During my shadowing shift I got the opportunity to see X-rays of a tibia fracture and of an ulna fracture. The resident I was with taught me to splint the tibia and ulna and let me assist him. First the resident measured the plaster on the patient and then I counted out and folded 10 layers of the plaster. From there the medical student soaked the plaster in warm water and then it was ready to place on the patient.The split done for the tibia fracture was a posterior ankle and stirrup splint and for the ulna we did a sugar tong splint. Dr. Chhabra explained that splints are usually done in the ED in order to allow blood flow and inflammation which would otherwise be restricted with a cast. In both cases the patients were coming back to the ortho clinic and most likely will not need surgery.

Another patient we saw was a diabetic with a swollen finger draining pus.
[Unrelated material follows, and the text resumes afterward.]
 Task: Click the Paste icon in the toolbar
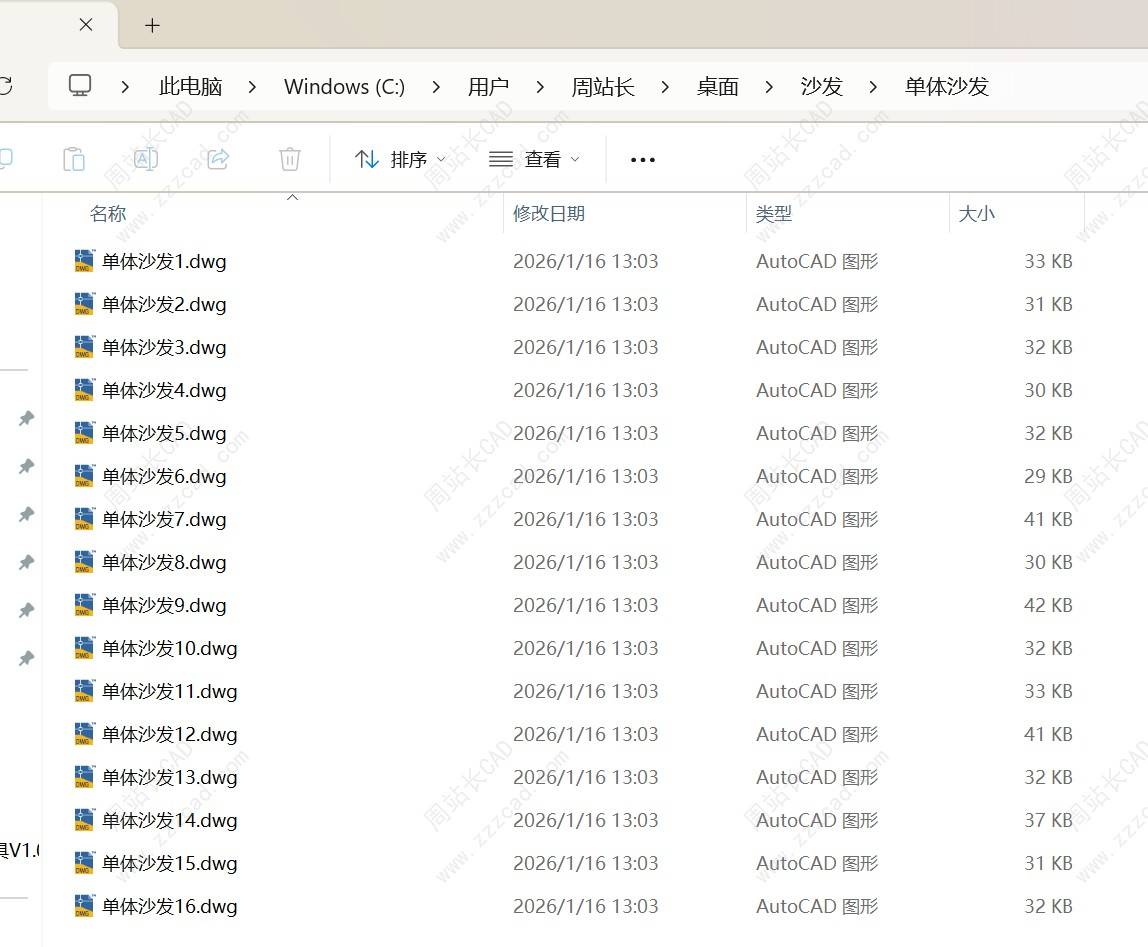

The resident performed a paronychia which required a lidocaine nerve block on the patients middle finger in order to numb. After waiting about a minute the resident took his blade and went in under the nail bed. Immediately after the pus began to drain along with some blood. This patient happened to be diabetic and had a blood sugar level of 500+ which was concerning to the resident so he order labs on him and also started an IV. The resident was concerned that he could go into diabetic ketoacidosis which is a condition where the body does not have enough insulin and produces excess ketones.
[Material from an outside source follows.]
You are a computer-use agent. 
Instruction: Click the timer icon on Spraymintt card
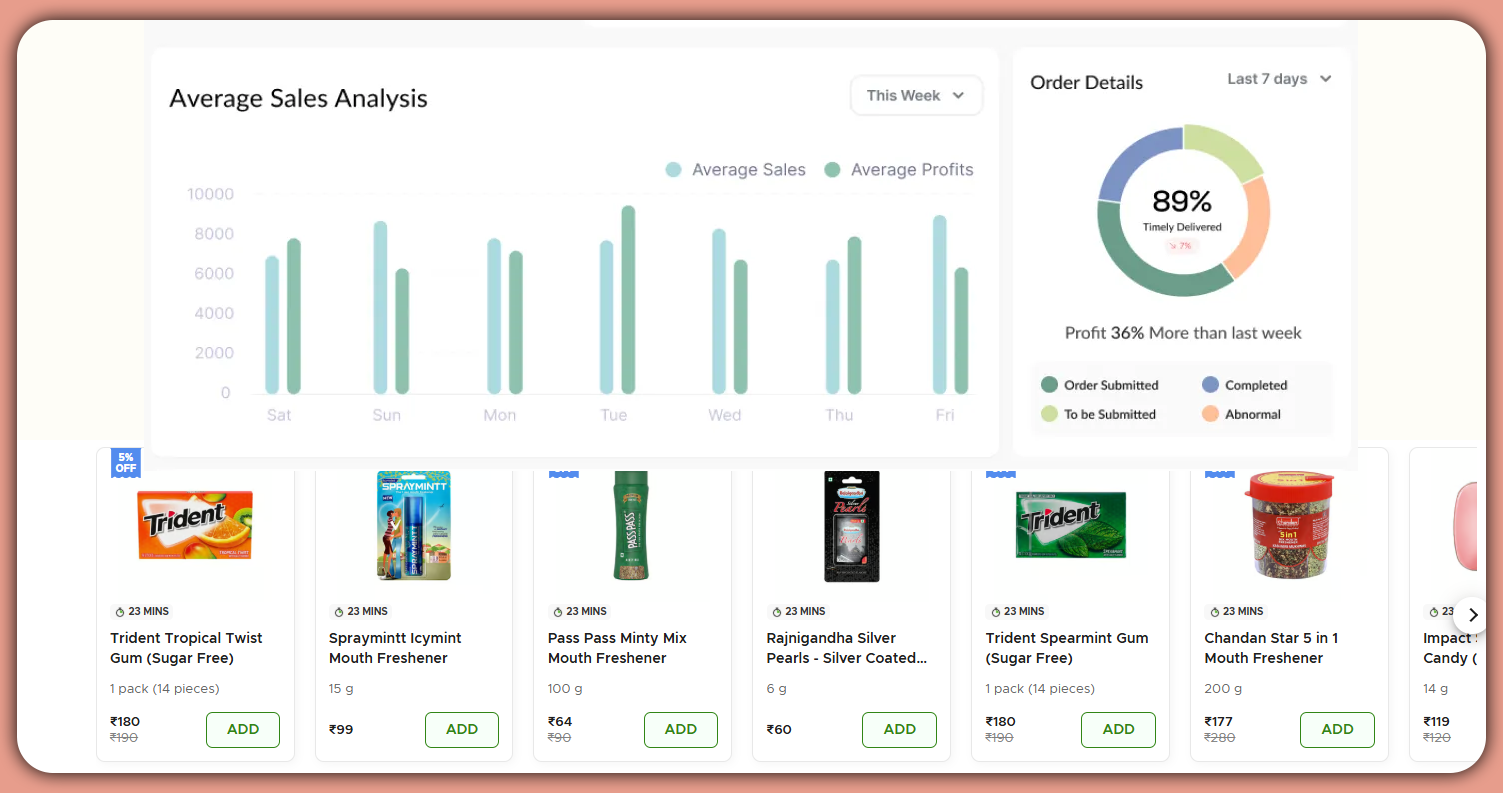337,611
Lastly, Dr. Chhabra took me to see one of his patients that was diabetic and came in because of a nail puncture on the bottom of his foot. They ordered him a tetanus shot immediately. Then Dr. Chhabra showed me two places on the foot where he could take the pulse as well as the red swollen area that was warm to the touch. This patients case of cellulitis was not too bad but he was put on two different antibiotics which should help him recover. The concerning factor was if he were to get a fever or if the area of redness and inflammation grew bigger. The patient was discharged with antibiotics and should be doing better over the next couple days.